The second level assembles a weekly plan from the set of half‑day solutions generated by LNS. This is modeled as a Set Covering Problem (SCP): each feasible half‑day route becomes a column, and the master integer program selects a subset of columns that covers every user at least once during the week while minimizing a weighted sum of total cost and the number of distinct time classes across the week. This master problem enforces global consistency that cannot be captured by solving each half‑day in isolation.
A thorough literature review shows that prior work has examined single‑period DARP, driver‑consistency, or time‑consistent vehicle routing with homogeneous fleets, but no study has combined multi‑period time‑consistency with reconfigurable heterogeneous fleets. Hence TC‑DARP constitutes a new research class.
The paper also presents an empirical needs analysis conducted in 2017 with 30 ESMS directors in the Auvergne‑Rhône‑Alpes region. The survey highlights a highly dispersed demand geography, long travel distances, heavy staff involvement in transport coordination, and a strong desire for better communication among the three stakeholder groups (operators, PSH, and institutions).

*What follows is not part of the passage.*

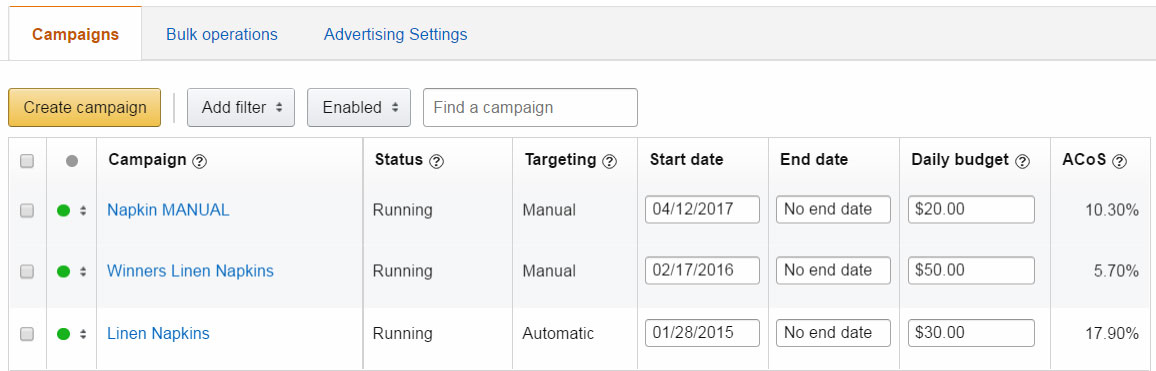Screen dimensions: 1156x371
Task: Click green status dot for Napkin MANUAL
Action: click(63, 210)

Respondents identified three priority objectives for any optimization effort: cost control, service quality (especially regularity of schedules), and improved coordination/communication.
The project “NUMÉRIQUE ET OPTIMISATION POUR UNE MOBILITÉ ADAPTÉE” (NOMAd) – funded by the EU and FEDER – provides the practical context. Its partners include Ressourcial, a non‑profit IT consortium for the social‑care sector, and GIHP Service Adapté, which transports up to 1 500 persons per half‑day in the Lyon area. NOMAd aims to (i) reduce kilometres and fleet size, (ii) shorten travel times and increase schedule regularity, and (iii) cut CO₂ emissions.

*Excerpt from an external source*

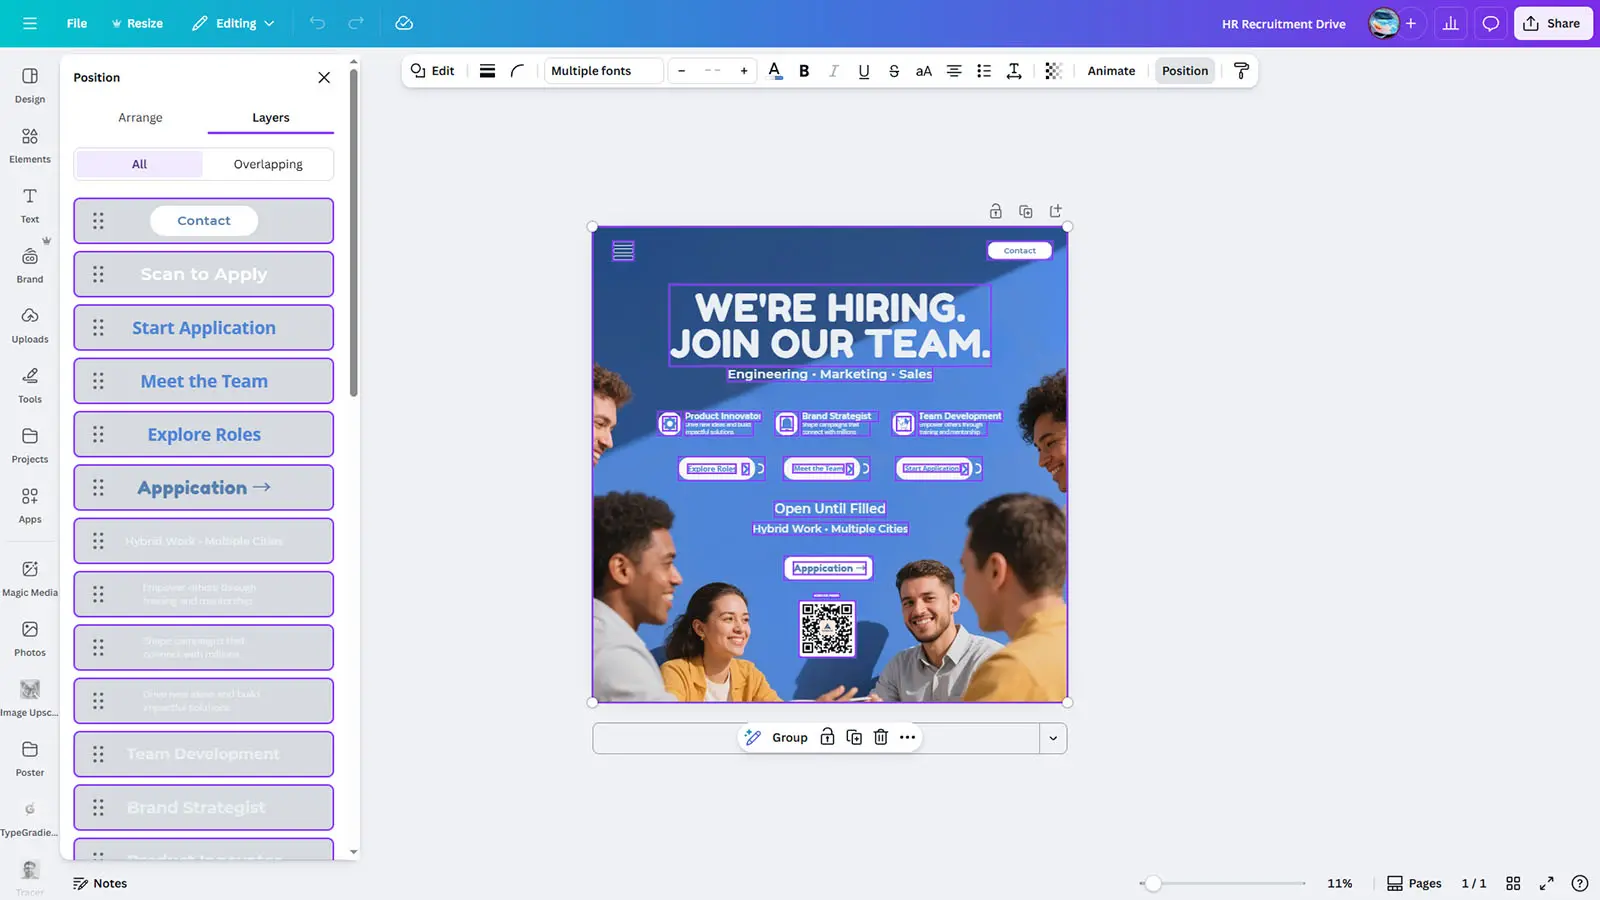Expand the Editing mode dropdown
Image resolution: width=1600 pixels, height=900 pixels.
[x=233, y=23]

Methodologically, the authors first generate half‑day routes using LNS, respecting vehicle capacity, reconfiguration limits, user time windows, and maximum ride times. The resulting routes are fed into the SCP master, which selects a weekly combination that minimizes total cost while keeping each user’s schedule within a single time class whenever possible. The approach balances the trade‑off between cost efficiency (fewer vehicles, shorter routes) and service quality (stable daily pick‑up times).
Although detailed computational results are not presented in the excerpt, the proposed framework promises substantial savings: reconfigurable vehicles can accommodate mixed passenger types in a single tour, reducing the number of required trips; mutualisation across multiple ESMS leverages geographic dispersion to create denser, more efficient routes; and the weekly SCP ensures that the cost‑saving half‑day solutions do not produce erratic daily schedules for users.
In conclusion, the study introduces a novel, multi‑objective, multi‑period vehicle routing model tailored to the specific needs of disabled persons’ transport in France. By integrating large‑scale neighborhood search with a set‑covering master problem and by grounding the model in real‑world stakeholder requirements, the authors provide a viable decision‑support tool for ESMS and transport operators. Future work is suggested to include real‑time re‑optimization for unexpected events, explicit modeling of reconfiguration costs, and extensive field trials to validate the theoretical gains.